_Task instructions_
Only the lines from the one containing "Screen dimensions: 600x480" to the end of the records belong in the copy. Reproduce them word for word and drop the pictures.

_Input records_
* * * *

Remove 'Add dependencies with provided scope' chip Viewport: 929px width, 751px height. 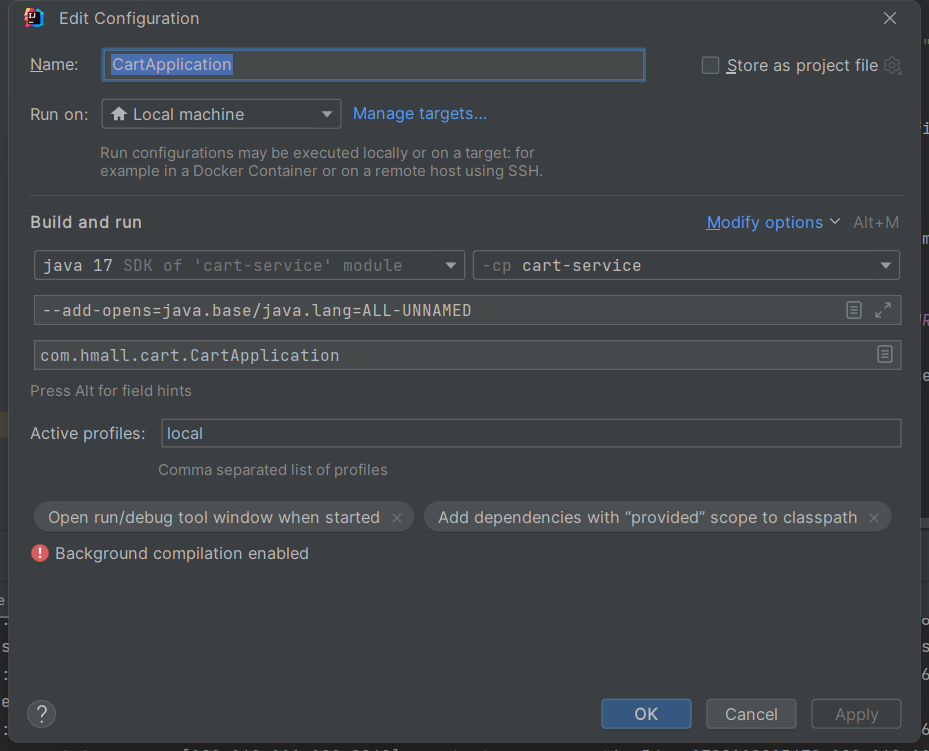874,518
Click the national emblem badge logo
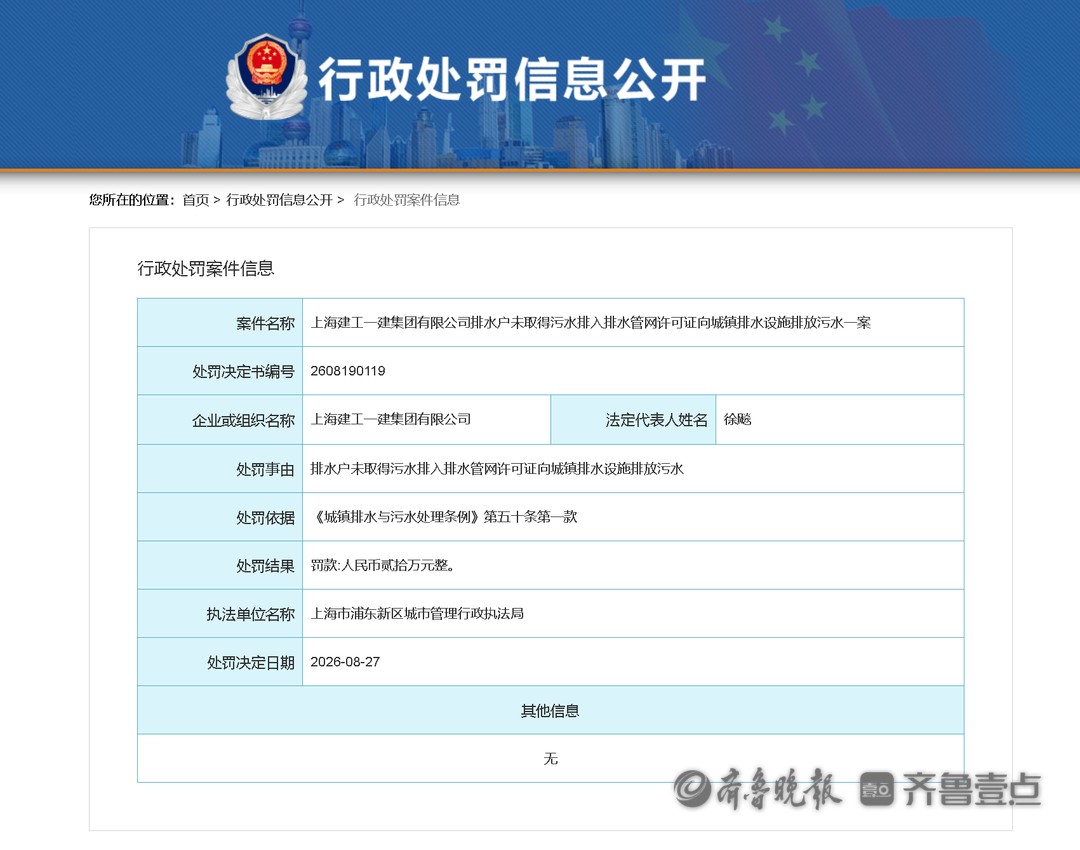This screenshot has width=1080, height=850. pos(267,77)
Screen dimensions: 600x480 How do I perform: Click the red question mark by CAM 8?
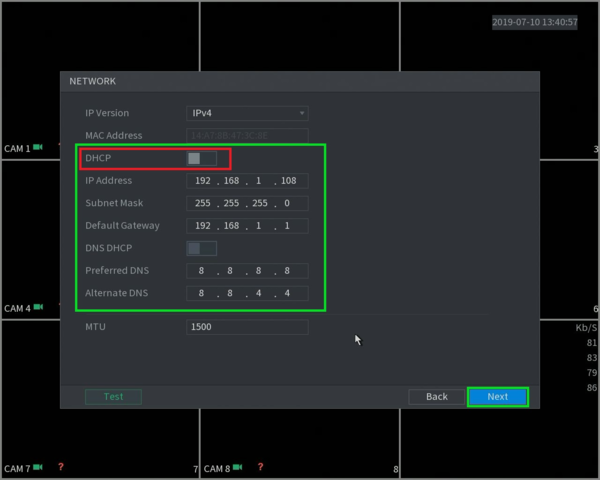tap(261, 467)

* * * *

_Response to this exercise_
Screen dimensions: 600x480 How do I perform: Click the red question mark by CAM 8?
tap(261, 467)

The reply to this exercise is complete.